- **Action item A**: Rewrite the dictionary entry for labour from "1: work hard;" up to and including "toil; exertion; work.", replacing "drudge" with "slog".
- **Action item B**: According to the dictionary entry for labour, in what year was the political party named in the third noun sense formed?
- **Action item C**: Translate the following sentence from the dictionary entry for labour into Spanish: "God hath set Labor and rest, as day and night, to men Successive."

- **Text excerpt**:
Labour - Dictionary Definition and Overview

Labour :  (noun)
1: a social class comprising those who do manual labor or work for wages; "there is a shortage of skilled labor in this field" [syn: labor, working class, proletariat]
2: concluding state of pregnancy; from the onset of labor to the birth of a child; "she was in labor for six hours" [syn: parturiency, labor, confinement, lying-in, travail, childbed]
3: a political party formed in Great Britain in 1900; characterized by the promotion of labor's interests and the socialization of key industries [syn: Labour Party, Labour, Labor Party, Labor]
4: productive work (especially physical work done for wages); "his labor did not require a great deal of skill" [syn: labor, toil] (verb)
1: work hard; "She was digging away at her math homework"; "Lexicographers drudge all day long" [syn: labor, toil, fag, travail, grind, drudge, dig, moil]
2: strive and make an effort to reach a goal; "She tugged for years to make a decent living"; "We have to push a little to make the deadline!"; "She is driving away at her doctoral thesis" [syn: tug, labor, push, drive]
3: undergo the efforts of childbirth [syn: labor]

Based on WordNet 2.0

Labor \La"bor\, n. [OE. labour, OF. labour, laber, labur, F. labeur, L. labor; cf. Gr. lamba`nein to take, Skr. labh to get, seize.] [Written also labour.] 1. Physical toil or bodily exertion, especially when fatiguing, irksome, or unavoidable, in distinction from sportive exercise; hard, muscular effort directed to some useful end, as agriculture, manufactures, and like; servile toil; exertion; work.

God hath set Labor and rest, as day and night, to men Successive. --Milton.

2. Intellectual exertion; mental effort; as, the labor of compiling a history.

3. That which requires hard work for its accomplishment; that which demands effort.

Being a labor of so great a difficulty, the exact performance thereof we may rather wish than look for. --Hooker.

4. Travail; the pangs and efforts of childbirth.

The queen's in labor, They say, in great extremity; and feared She'll with the labor end. --Shak.

5. Any pang or distress. --Shak.

6. (Naut.) The pitching or tossing of a vessel which results in the straining of timbers and rigging.

7. [Sp.] A measure of land in Mexico and Texas, equivalent to an area of 1771/7 acres. --Bartlett.

- **Given records**:

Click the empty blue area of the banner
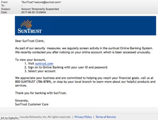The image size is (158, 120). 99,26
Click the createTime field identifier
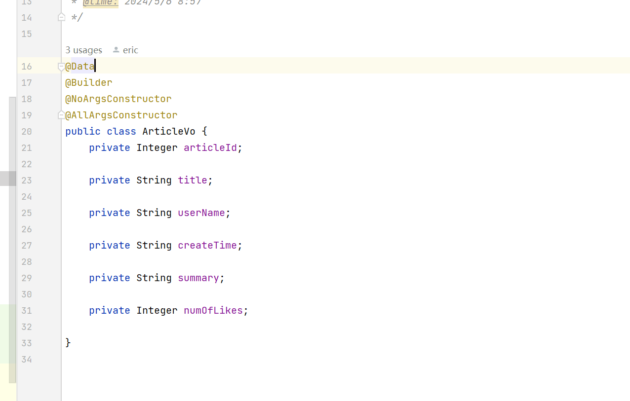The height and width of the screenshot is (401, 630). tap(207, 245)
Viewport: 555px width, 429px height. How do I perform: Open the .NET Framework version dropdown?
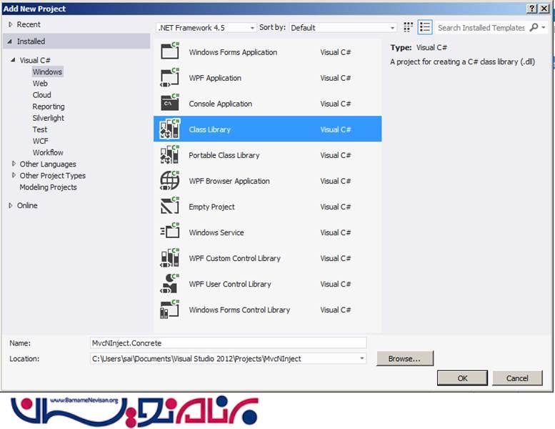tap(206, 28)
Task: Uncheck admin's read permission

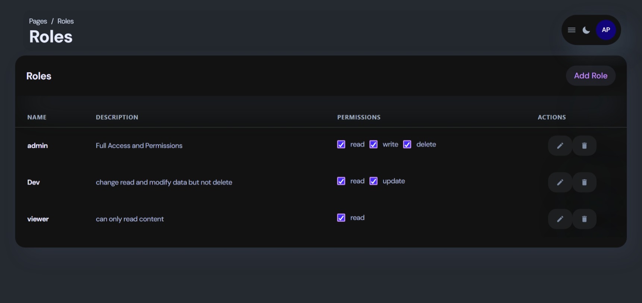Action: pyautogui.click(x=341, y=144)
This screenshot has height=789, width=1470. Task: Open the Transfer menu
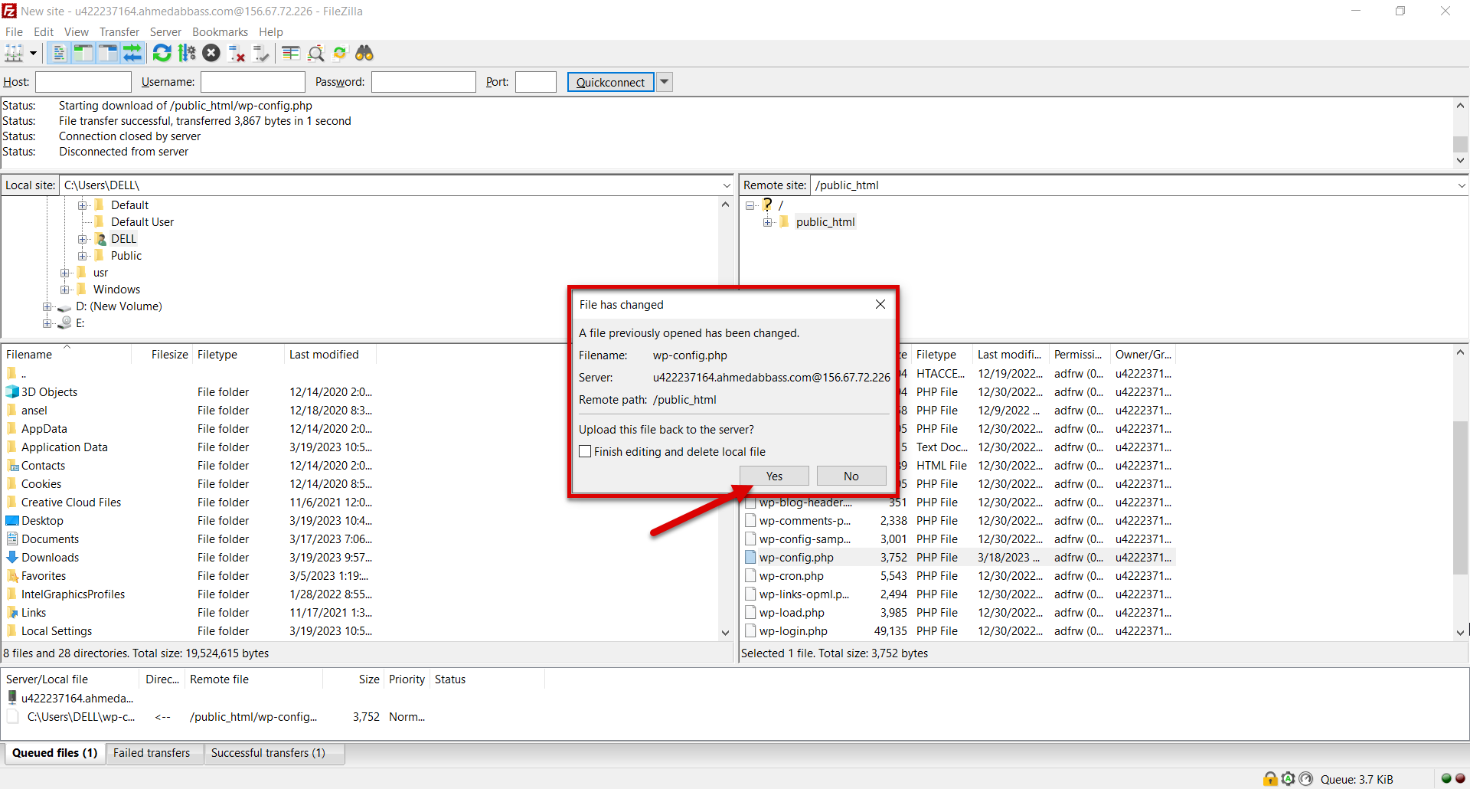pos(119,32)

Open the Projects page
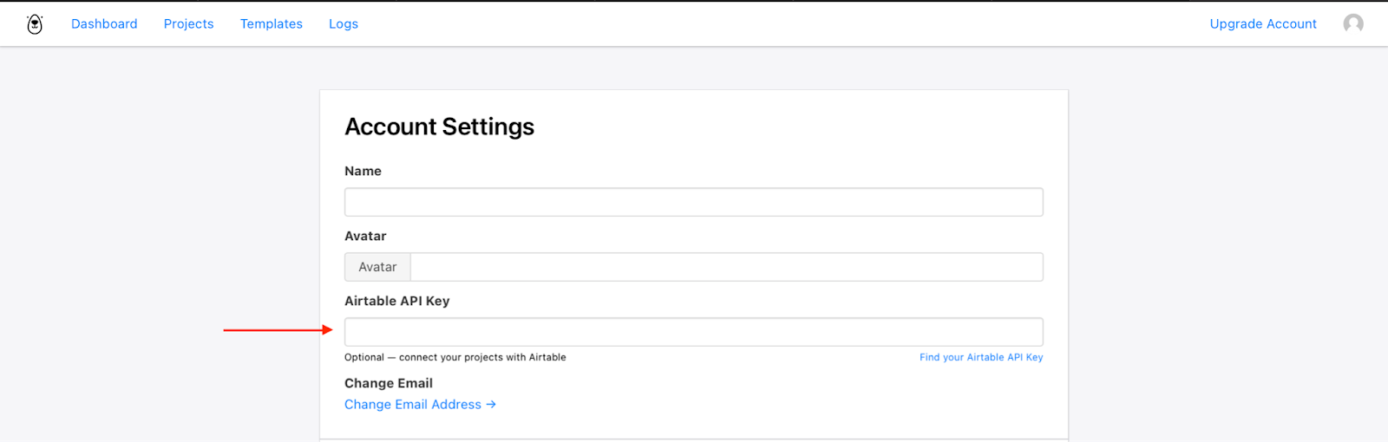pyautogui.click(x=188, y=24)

- **Exercise response A**:
1: work hard; "She was digging away at her math homework"; "Lexicographers slog all day long" [syn: labor, toil, fag, travail, grind, slog, dig, moil]
2: strive and make an effort to reach a goal; "She tugged for years to make a decent living"; "We have to push a little to make the deadline!"; "She is driving away at her doctoral thesis" [syn: tug, labor, push, drive]
3: undergo the efforts of childbirth [syn: labor]

Based on WordNet 2.0

Labor \La"bor\, n. [OE. labour, OF. labour, laber, labur, F. labeur, L. labor; cf. Gr. lamba`nein to take, Skr. labh to get, seize.] [Written also labour.] 1. Physical toil or bodily exertion, especially when fatiguing, irksome, or unavoidable, in distinction from sportive exercise; hard, muscular effort directed to some useful end, as agriculture, manufactures, and like; servile toil; exertion; work.

- **Exercise response B**: 1900

- **Exercise response C**: Dios ha puesto para los hombres el trabajo y el descanso, sucesivos como el día y la noche.